South India under the Satavahanas
The Satavahanas emerged in the first century BCE in the Deccan region. They ruled over parts of Andhra, Maharashtra, Karnataka and Madhya Pradesh. From recent archaeological evidence it is understood that the Satavahanas started to rule in the Telengana area and then moved to Maharashtra to rule in the Godavari basin with Prathistan (Paithan in Maharashtra) as their capital. Later they moved eastwards to control coastal Andhra also. The work of Pliny talks about 30 walled towns, a large army, cavalry and elephant force in the Andhra country.
Gautamiputra Satakarni was the greatest of the Satavahana kings. He defeated the Shaka ruler Nahapana and reissued the coins of Nahapana with his own royal insignia. The inscription of his mother Gautami Balashri at Nashik mentions him as the conqueror of the Shakas, Pahlavas, and Yavanas. He is also said to have performed the prestigious Vedic asvamedha sacrifice.
Vasishthiputra Pulumavi, the successor of Gautamiputra Satakarni, expanded the frontiers of the Satavahana Empire. The coins issued by him are found scattered in many parts of south India. Yagnashri Satakarni was another famous ruler who issued coins with a ship motif, indicating the importance of the overseas trade during his reign.

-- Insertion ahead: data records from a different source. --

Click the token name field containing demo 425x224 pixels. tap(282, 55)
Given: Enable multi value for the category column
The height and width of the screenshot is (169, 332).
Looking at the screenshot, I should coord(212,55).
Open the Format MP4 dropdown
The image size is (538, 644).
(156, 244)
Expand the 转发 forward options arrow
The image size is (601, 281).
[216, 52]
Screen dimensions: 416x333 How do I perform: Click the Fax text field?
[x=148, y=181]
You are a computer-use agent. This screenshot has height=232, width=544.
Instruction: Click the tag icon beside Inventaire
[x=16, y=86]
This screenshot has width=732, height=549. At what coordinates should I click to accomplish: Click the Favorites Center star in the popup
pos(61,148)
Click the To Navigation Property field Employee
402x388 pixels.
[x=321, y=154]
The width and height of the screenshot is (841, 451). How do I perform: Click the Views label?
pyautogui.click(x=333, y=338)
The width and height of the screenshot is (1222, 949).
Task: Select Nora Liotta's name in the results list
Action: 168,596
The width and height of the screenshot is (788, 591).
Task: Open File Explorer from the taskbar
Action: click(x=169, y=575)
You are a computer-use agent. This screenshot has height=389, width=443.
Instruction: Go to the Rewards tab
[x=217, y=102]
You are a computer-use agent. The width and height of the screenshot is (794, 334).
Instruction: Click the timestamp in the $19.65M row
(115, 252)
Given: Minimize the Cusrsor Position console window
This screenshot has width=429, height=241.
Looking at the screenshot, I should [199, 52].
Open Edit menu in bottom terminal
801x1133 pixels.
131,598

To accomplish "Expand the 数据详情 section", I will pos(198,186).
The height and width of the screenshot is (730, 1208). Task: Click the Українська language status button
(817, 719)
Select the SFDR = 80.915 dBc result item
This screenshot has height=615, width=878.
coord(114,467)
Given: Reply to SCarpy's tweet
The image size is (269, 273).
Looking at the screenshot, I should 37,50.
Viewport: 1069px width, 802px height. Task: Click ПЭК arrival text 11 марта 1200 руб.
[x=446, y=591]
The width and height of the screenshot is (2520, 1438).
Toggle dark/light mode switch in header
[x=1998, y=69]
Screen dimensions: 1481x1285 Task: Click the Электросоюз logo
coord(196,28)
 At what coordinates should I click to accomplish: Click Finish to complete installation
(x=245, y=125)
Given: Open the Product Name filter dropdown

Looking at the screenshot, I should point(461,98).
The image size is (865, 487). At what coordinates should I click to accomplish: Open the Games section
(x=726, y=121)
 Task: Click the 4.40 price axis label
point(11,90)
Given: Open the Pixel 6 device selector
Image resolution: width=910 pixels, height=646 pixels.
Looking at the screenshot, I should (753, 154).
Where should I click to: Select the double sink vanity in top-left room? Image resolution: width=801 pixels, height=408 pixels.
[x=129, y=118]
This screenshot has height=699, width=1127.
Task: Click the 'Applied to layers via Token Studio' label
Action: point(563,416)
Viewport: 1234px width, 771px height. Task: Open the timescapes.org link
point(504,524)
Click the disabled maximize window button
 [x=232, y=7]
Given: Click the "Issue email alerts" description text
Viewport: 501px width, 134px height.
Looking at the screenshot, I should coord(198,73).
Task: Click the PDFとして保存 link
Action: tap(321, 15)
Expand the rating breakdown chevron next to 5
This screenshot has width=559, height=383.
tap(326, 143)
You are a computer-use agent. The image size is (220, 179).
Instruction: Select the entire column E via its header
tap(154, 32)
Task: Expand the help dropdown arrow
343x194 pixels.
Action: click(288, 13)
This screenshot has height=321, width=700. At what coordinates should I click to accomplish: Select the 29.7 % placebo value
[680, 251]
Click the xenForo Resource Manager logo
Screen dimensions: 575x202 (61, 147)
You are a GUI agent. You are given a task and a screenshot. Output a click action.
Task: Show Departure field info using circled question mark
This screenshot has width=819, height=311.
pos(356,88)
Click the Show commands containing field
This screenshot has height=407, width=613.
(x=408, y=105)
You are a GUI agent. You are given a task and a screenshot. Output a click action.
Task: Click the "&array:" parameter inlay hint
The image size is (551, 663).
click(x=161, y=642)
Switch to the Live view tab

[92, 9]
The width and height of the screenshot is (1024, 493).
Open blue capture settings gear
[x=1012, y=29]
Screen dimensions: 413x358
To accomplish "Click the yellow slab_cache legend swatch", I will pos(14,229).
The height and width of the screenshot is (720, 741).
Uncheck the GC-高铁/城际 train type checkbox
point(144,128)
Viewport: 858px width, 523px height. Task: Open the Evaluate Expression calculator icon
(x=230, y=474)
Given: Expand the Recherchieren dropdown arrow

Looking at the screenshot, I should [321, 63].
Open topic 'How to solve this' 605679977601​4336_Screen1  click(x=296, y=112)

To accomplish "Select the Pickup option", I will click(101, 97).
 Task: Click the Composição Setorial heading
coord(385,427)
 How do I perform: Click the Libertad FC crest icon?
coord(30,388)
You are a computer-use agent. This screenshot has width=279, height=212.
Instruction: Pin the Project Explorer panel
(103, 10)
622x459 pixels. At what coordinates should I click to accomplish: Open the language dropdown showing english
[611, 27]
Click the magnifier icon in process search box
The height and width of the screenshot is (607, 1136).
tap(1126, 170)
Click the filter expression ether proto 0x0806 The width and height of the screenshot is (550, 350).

King Hala is credited with the writing of Gatha Sattasai, a collection of 700 love poems. Written in Maharshtri Prakrit dialect, it has themes similar to those found in the Tamil Sangam poetry.
The Satavahana Empire declined around the 3rd century CE and was replaced by the Ikshvakus, followed by the Pallavas, in Andhra and the Kadambas in northern Karnataka.
Offering land grants was an important development of the Satavahana times. The beneficiaries of these grants were mostly Buddhists and Brahmins.
The Naneghat inscription refers to tax exemptions given to the lands granted to Buddhist monks. Thus we notice the beginning of priestly groups attaining higher status. These land donations created a group of people who did not cultivate, but owned land. This led to the development of land-based social hierarchy and divisions in the society.
For the first time a big state covering a major part of the Deccan was established. Several rock-cut caves dedicated to the Buddha sangha bear evidence that they were situated in the trade routes linking the interior to the coastal parts of Konkan region. It was also a period of brisk Indo-Roman trade.